Par Olivier Vibert, avocat.

La procédure en annulation d’une sentence arbitrale ne doit pas constituer une deuxième voie de contester la constitution du Tribunal arbitral pour une partie qui aurait tardivement demandé la récusation d’un arbitre (C. cass. 1ère Civ. 15 juin 2017 pourvoi n°16-17108).

Une société de télécommunication et un État africain sont coactionnaires d’une société. Un litige naît entre les actionnaires.

La société de télécommunication saisie la Chambre de commerce internationale d’une demande d’arbitrage.

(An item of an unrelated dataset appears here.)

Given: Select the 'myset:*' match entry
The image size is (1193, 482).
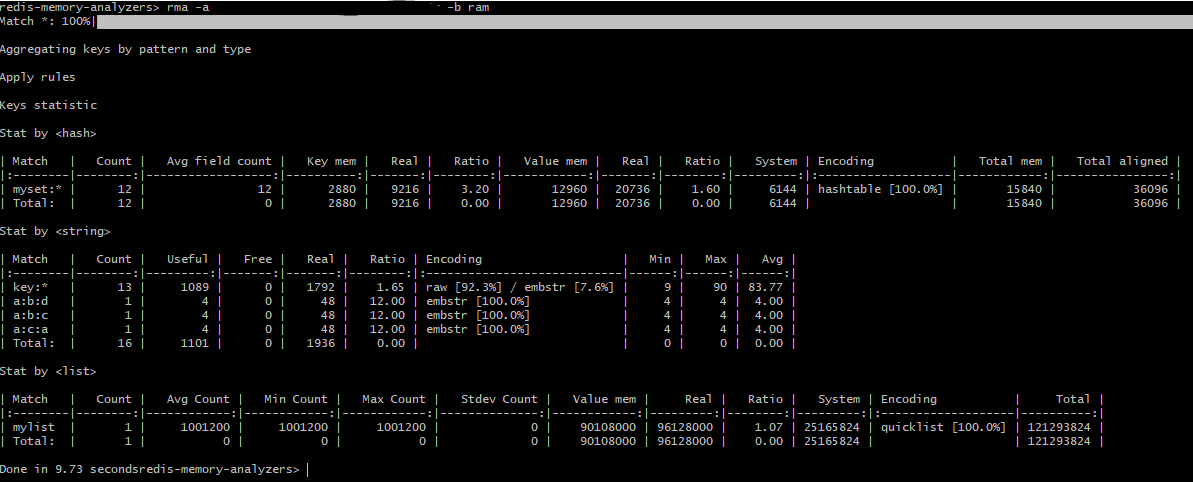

Le président du Tribunal arbitral indique dans sa déclaration d’indépendance du 14 juillet 2013 n’avoir à révéler aucun fait ou circonstance de nature à remettre en cause son indépendance ou à susciter un doute raisonnable dans l’esprit des parties relativement à son impartialité.

Le conseil de la société de télécommunication informe l’autre partie le 21 août 2013 que le président du Tribunal arbitral avait été désigné arbitre par la CCI dans le cadre d’une précédente affaire qui impliquait sa société mère.

Le 24 octobre 2013, l’État signe l’acte de mission. L’acte de mission dans le cadre du règlement d’arbitrage CCI est un acte important de la procédure d’arbitrage qui fixe la mission du Tribunal arbitral en déterminant notamment les parties à l’arbitrage, le lieu de l’arbitrage, un exposé sommaire des prétentions des parties, la liste des arbitres et leurs coordonnées ainsi que les règles applicables à la procédure.

L’État formule une demande de récusation le 25 janvier 2014.